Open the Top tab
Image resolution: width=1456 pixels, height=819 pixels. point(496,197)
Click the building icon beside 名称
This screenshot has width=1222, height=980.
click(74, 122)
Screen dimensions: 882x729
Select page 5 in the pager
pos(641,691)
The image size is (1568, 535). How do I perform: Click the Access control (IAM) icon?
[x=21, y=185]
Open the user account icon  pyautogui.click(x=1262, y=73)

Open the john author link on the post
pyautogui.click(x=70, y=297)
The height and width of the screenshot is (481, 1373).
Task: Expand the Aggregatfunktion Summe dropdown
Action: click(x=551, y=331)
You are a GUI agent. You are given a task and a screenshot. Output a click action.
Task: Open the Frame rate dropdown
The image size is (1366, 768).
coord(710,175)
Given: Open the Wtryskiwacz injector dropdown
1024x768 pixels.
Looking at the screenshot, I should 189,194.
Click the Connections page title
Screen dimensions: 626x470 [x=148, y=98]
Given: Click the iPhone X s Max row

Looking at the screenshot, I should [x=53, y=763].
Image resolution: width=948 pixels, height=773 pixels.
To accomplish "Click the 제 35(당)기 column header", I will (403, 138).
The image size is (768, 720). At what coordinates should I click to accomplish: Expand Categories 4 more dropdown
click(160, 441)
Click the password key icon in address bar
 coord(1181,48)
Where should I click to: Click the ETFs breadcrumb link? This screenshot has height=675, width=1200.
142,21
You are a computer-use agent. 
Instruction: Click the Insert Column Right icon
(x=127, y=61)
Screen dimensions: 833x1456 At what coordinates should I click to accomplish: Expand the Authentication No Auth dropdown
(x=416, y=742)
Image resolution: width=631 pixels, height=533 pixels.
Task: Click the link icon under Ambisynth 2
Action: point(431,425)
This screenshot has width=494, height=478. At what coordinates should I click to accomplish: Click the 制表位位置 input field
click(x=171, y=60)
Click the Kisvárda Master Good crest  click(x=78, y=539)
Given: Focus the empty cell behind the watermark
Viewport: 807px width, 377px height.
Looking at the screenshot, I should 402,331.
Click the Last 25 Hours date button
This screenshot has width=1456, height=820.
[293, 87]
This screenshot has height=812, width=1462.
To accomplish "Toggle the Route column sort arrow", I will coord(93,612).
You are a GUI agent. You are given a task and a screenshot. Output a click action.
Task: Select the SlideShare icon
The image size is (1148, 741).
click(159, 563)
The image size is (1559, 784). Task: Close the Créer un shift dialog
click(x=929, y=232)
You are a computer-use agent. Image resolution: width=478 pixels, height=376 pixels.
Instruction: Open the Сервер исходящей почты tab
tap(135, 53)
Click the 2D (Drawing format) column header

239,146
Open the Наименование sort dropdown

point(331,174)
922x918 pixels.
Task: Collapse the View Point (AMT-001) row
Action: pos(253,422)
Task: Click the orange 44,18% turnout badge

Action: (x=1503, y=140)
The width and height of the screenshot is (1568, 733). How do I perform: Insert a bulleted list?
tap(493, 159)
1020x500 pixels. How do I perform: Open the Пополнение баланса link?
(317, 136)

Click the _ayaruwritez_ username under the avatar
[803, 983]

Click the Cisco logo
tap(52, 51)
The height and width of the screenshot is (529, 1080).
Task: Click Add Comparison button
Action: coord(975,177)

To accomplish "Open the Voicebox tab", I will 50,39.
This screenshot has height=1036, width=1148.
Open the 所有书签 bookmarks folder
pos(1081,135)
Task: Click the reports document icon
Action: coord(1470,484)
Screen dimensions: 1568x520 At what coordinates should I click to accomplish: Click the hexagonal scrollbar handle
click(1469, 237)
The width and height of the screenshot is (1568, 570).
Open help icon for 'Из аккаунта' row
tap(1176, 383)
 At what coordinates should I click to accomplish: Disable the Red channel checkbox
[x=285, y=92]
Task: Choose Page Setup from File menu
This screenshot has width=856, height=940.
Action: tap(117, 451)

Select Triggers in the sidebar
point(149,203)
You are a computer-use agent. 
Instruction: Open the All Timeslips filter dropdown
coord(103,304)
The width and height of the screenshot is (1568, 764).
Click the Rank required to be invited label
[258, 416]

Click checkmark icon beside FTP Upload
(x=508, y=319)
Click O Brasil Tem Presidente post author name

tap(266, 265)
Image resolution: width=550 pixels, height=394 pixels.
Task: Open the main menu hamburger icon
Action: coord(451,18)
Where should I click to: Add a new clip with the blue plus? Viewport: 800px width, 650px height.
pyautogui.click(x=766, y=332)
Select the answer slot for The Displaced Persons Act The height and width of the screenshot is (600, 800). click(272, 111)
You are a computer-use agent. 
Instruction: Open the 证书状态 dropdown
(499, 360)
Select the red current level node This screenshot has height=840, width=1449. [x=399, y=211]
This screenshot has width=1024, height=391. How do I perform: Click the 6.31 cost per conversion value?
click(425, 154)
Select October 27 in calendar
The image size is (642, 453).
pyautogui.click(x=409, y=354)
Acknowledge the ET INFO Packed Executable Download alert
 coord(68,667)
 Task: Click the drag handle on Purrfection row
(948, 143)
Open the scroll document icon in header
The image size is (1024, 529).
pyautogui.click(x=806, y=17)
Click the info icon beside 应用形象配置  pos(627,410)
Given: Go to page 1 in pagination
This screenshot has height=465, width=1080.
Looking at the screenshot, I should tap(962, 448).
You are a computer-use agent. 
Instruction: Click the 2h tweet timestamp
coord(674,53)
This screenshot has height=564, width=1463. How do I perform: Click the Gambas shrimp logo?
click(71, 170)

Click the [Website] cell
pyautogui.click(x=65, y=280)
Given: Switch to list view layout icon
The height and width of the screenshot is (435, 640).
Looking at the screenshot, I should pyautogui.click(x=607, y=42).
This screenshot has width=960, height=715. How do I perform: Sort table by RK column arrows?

* * *

> Exercise brief
Count, in the data above, the lines that hold "will". Return only that count.

> Reply
3